### AUFGABENSTELLUNG
Führen Sie sämtliche Personen auf, die im nachstehenden Textauszug über Landskron und Böhmen mit Namen genannt werden.

### TEXTABSCHNITT
+++

Zuhause ist ueberall
Gräber. Da liegen die Menschen, die seit 1945 hier gestorben sind. Die Grabsteine der deutschen Landskroner, die seit Jahrhunderten hier zu Hause waren, sind einfach weg. Abgerissen, damit nichts mehr an die Geschichte der Stadt erinnert. Die Toten hättet ihr wenigstens in Ruhe lassen können, denke ich wütend. Bei einem der neuen Gräber sehe ich eine alte Frau, die die Blumen gießt. Ich frage sie, ob sie weiß, wo die Menschen begraben sind, die 1945 getötet worden sind. Sie deutet stumm auf einen abgelegenen Teil des Friedhofs. Dort. Ein ungepflegtes Stück Erde, eher Mistplatz als Gottesacker. Vlasta und Olda sind sehr still, als wir den Friedhof verlassen.
Wir lernen einen Landskroner Künstler kennen. Er hatte einen deutschen Vater und eine tschechische Mutter. Als kleines Kind hat er, irgendwo versteckt, das Massaker auf dem Hauptplatz beobachtet, erzählt er uns. Die Bilder haben ihn nie wieder losgelassen. Er hat das Ereignis gezeichnet, immer wieder. Er zeigt uns die Bilder. Niemand will sie ausstellen. Der Mann ist besessen von seinem schrecklichen Kindheitserlebnis, und ich kann verstehen, dass er seinen Mitbürgern damit auf die Nerven geht. Er führt uns in den nahen Wald, wo damals Jagd auf Deutsche gemacht wurde. Da, unter diesem Baum, wurde einer erschossen. Und da. Und da. Ein Stück Geschichte, von dem niemand etwas wissen will. Genau wie seinerzeit bei uns in Österreich.
Zumindest vorderhand. Denn allmählich regt sich auch in der Tschechischen Republik eine junge Generation, die Licht ins Dunkel der Vergangenheit bringen will. Mit jedem Jahr werden die jungen Forscher zahlreicher. In Ústí nad Labem, früher Aussig an der Elbe, hat ein Historikerehepaar seit Jahr und Tag Erinnerungsstücke an die vertriebenen deutschen Stadtbewohner gesammelt. Ihre Sammlung wird zum Kernstück eines Museums. Ich bin bei der Eröffnung dabei, sogar der neue Staatspräsident Václav Klaus hält dazu eine Rede. In einem Grenzdorf im Böhmerwald richten junge Leute den devastierten deutschen Friedhof wieder her. In Brünn erforscht eine Gruppe die deutsche Stadtgeschichte. Die Geschichte der böhmischen Länder, die eine Geschichte zweier Völker ist, der Tschechen wie der Deutschen, meldet sich wieder zurück.
Aber zurückdrehen kann man sie trotzdem nicht. Als ich wieder nach Prag übersiedelte, hatte ich die vage Vorstellung, mir vielleicht eine kleine Wohnung in der Stadt zu suchen, um auch nach Ablauf meines Korrespondentenvertrags hin und wieder herzukommen. Eine Art Absteigquartier. Eine Art zweite Heimat. Manchmal ruft mich Věra an und sagt: Du, ich hab da was gesehen. Auf der Kampa. Genau richtig für dich. Aber ich warte noch ab. Man wird sehen.

+++

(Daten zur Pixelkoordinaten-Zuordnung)
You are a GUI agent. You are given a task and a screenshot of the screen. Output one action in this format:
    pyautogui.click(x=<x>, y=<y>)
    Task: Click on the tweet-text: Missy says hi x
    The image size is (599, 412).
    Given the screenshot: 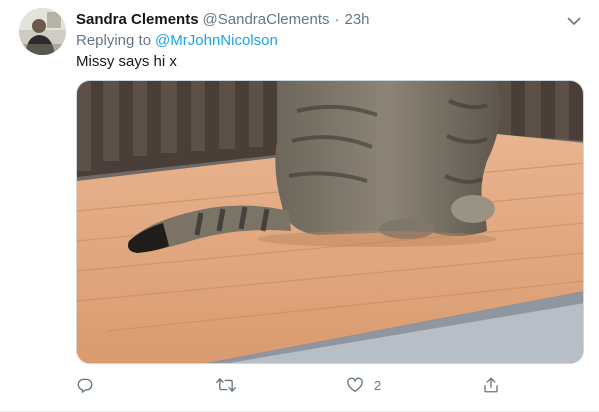 What is the action you would take?
    pyautogui.click(x=126, y=62)
    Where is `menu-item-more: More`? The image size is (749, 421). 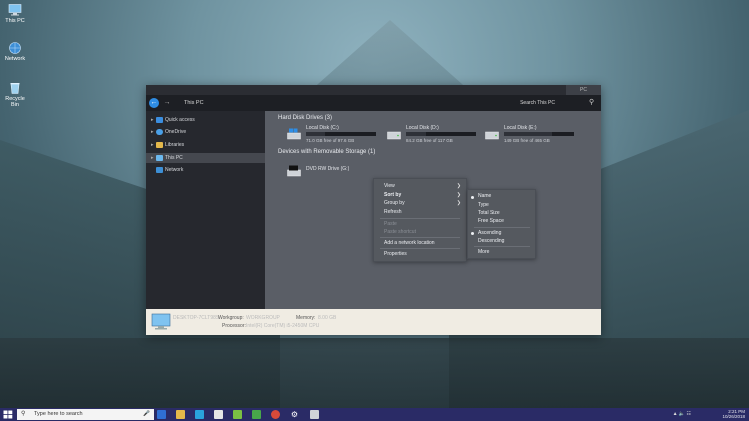
menu-item-more: More is located at coordinates (484, 252).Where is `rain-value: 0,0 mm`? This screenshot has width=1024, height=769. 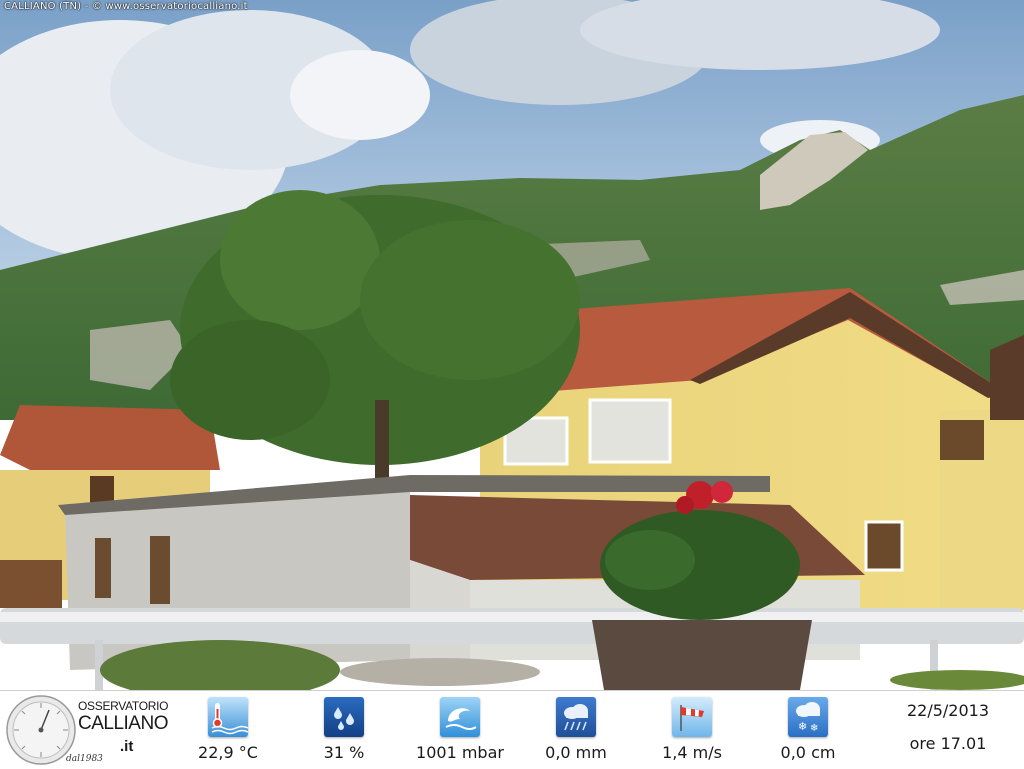 rain-value: 0,0 mm is located at coordinates (576, 752).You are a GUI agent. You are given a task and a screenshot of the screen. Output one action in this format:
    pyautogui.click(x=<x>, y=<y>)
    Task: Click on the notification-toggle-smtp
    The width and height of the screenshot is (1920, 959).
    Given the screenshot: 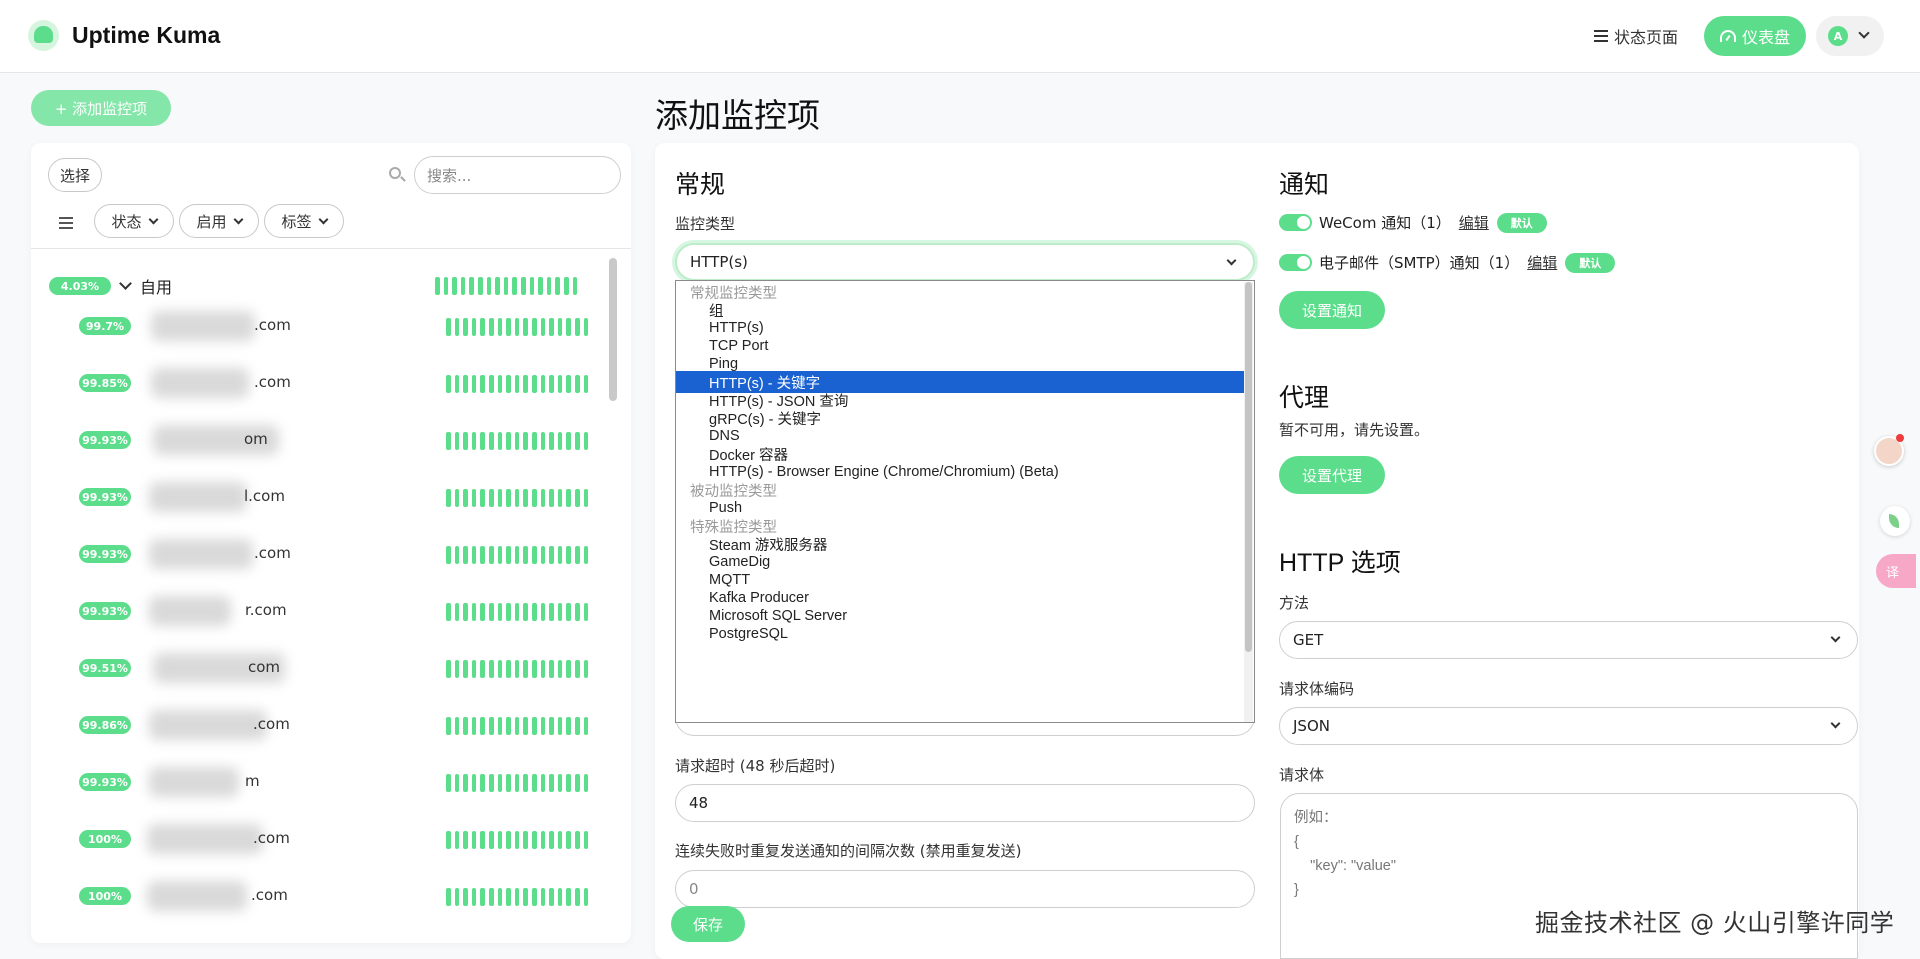 What is the action you would take?
    pyautogui.click(x=1296, y=262)
    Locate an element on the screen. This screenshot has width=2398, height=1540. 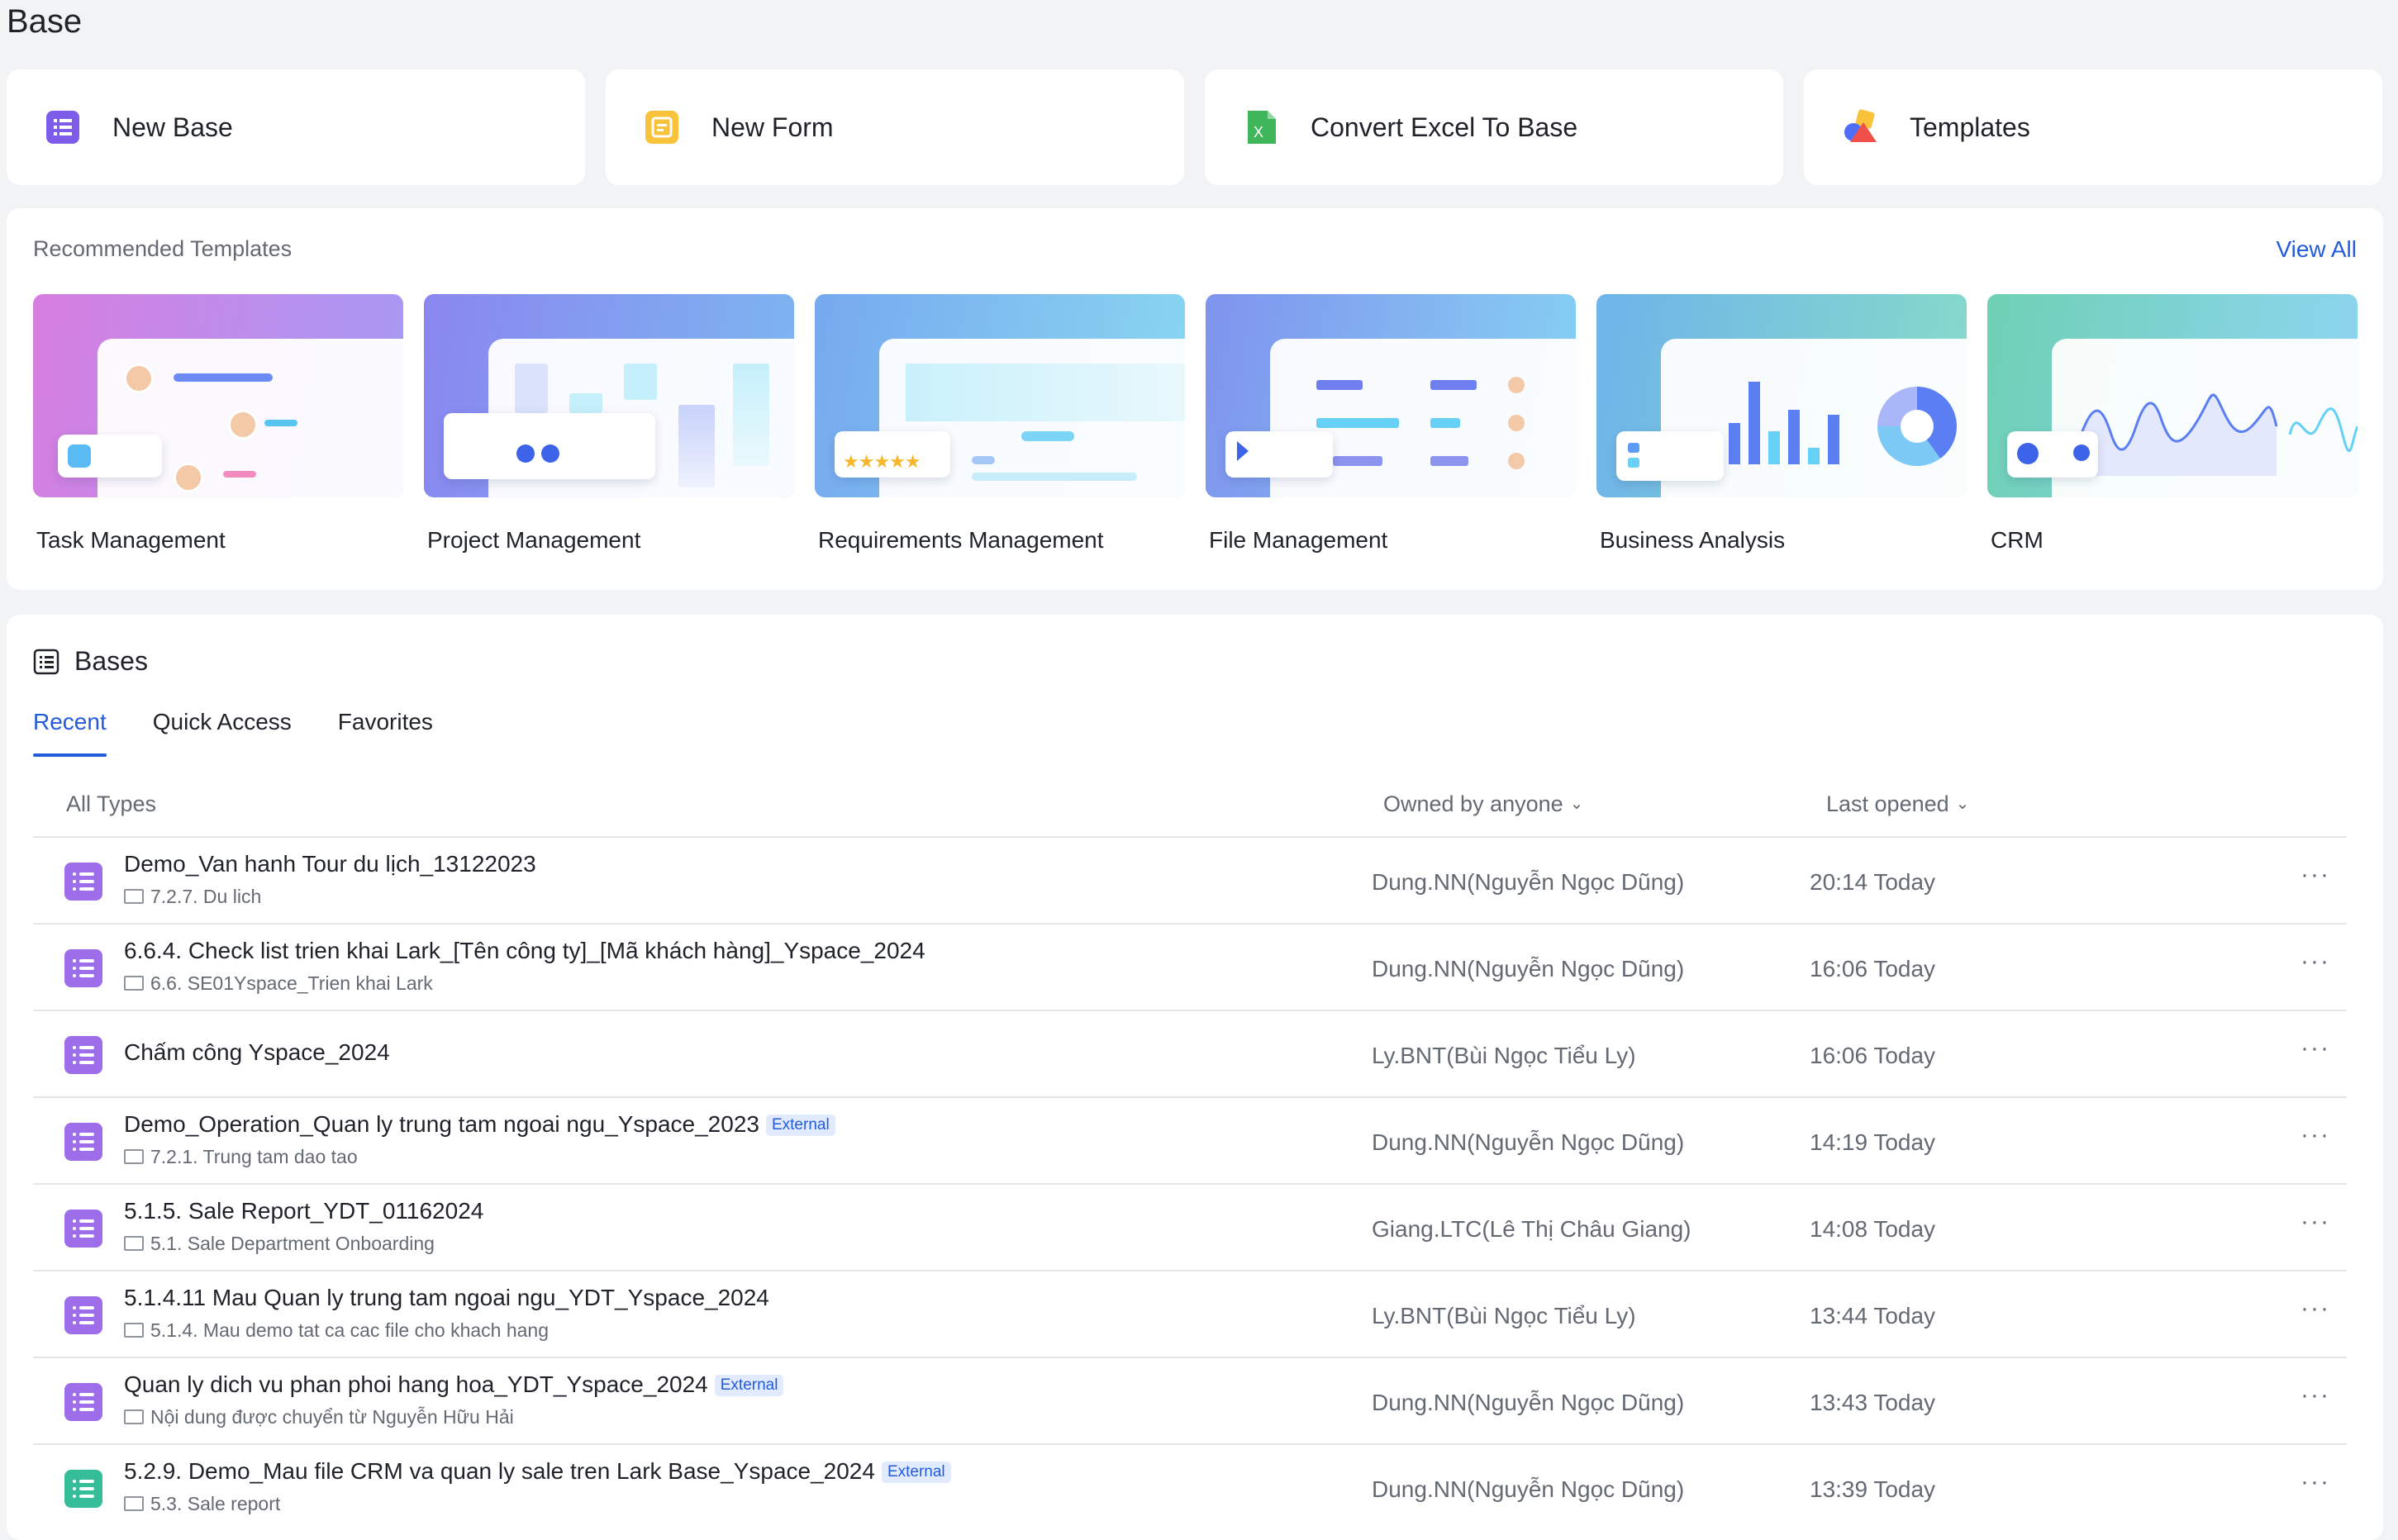
base-location-text: 7.2.7. Du lich is located at coordinates (206, 896).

+++

### ERGEBNIS
Vlasta, Olda, Václav Klaus, Věra